Kutipan Teks:

****************

Setelah EQ ditemukan oleh Goleman,
kurikulum serta-merta harus dan mutlak memperhatikan faktor-faktor
non-kognitif, seperti kecerdasan sosial, kecerdasan spiritual, pengendalian
emosi, dan memahami emosi orang lain. Bahkan, Goleman mengklaim IQ hanya
berkontribusi 20 persen terhadap kesuksesan peserta didik setelah mereka
hidup dalam masyarakat nantinya. Ternyata 80 persen justru ditentukan oleh
faktor lain di luar IQ, di mana EQ masuk di dalamnya secara signifikan.
Oleh karena itu, jika suatu bangsa
ingin membuat kurikulum yang bisa mengantarkan para peserta didik jadi
orang sukses, kurikulum itu juga harus memberikan menu belajar yang
mencakup aspek lain selain kecerdasan, seperti sikap, perilaku,
kepribadian, keberagamaan, budi pekerti, dan kecerdasan otot (muscle memory).
Bahkan, praksis pendidikan di
Jepang memasukkan aspek memori dan kecerdasan otot dalam kurikulumnya sejak
kelas I dan II SD melalui aktivitas otot (keterampilan) dalam bentuk
kegiatan origami secara intensif. Origami mampu menanamkan kepada para
siswa sifat dan sikap kreatif, inovatif, sekaligus membangun
kecerdasan/ingatan otot para siswa.
”Adversity Quotient”
Sudah lengkapkah prediktor
kesuksesan yang bisa dikemas dalam kurikulum setelah adanya penemuan IQ,
EQ—juga spiritual intelligent (SQ, kecerdasan spritual), dan kecerdasan
otot? Ternyata belum! Dunia ilmu pengetahuan tetap melakukan penelitian
untuk membuat prediktor kesuksesan memiliki daya prediksi yang makin
robust, semakin kecil kesalahannya sampai mencapai derajat kepercayaan 99
persen. Atau tingkat koefisien alpha 0,01 jika kita meminjam terminologi
uji signifikansi statistik inferensial. Prediktor baru itu adalah adversity quotient (AQ).

****************

Data Hasil Ekstraksi:

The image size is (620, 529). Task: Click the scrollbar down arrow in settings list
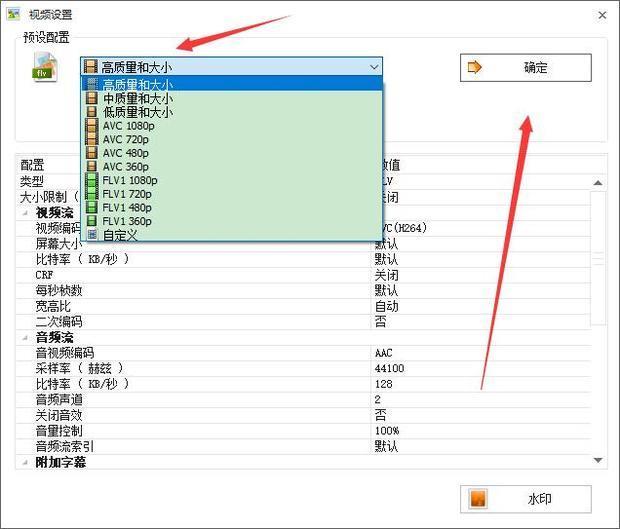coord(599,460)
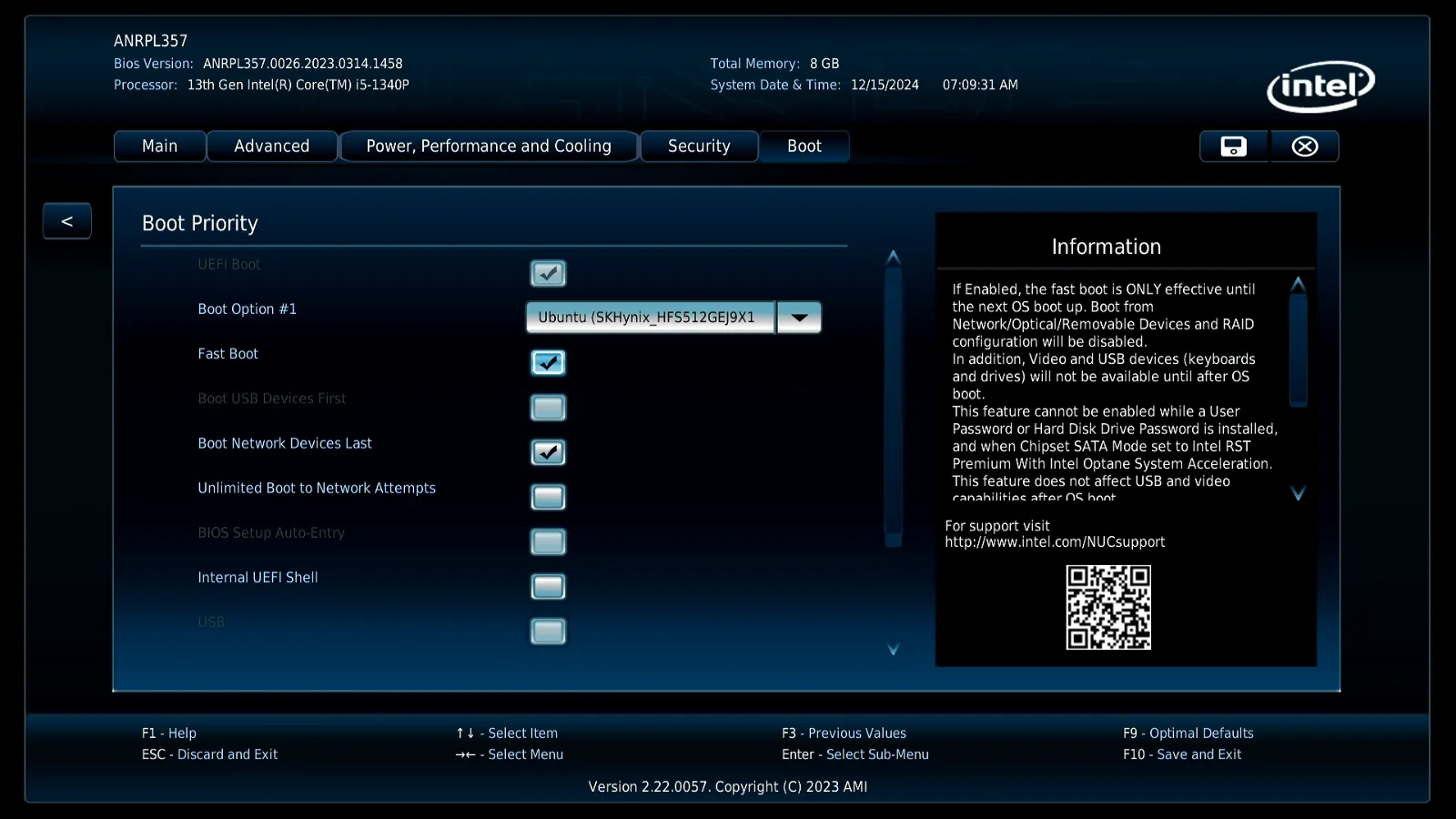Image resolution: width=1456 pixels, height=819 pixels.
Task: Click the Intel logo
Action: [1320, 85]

****************

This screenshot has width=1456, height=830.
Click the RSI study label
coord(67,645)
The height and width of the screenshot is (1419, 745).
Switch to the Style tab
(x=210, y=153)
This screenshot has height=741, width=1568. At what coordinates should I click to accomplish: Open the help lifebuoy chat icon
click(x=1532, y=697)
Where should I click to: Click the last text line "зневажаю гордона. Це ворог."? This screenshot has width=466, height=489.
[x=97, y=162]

****************

Soal Latihan:
Jawablah pertanyaan berikut berdasarkan kutipan teks.
(a) Menurut klaim Goleman, berapa persen kontribusi IQ terhadap kesuksesan peserta didik setelah hidup dalam masyarakat?
(b) Kegiatan apa yang dilakukan secara intensif di kelas I dan II SD di Jepang untuk membangun kecerdasan otot?
(c) Apa nama prediktor kesuksesan yang baru?

Jawaban Latihan:
(a) 20 persen.
(b) Origami.
(c) Adversity quotient (AQ).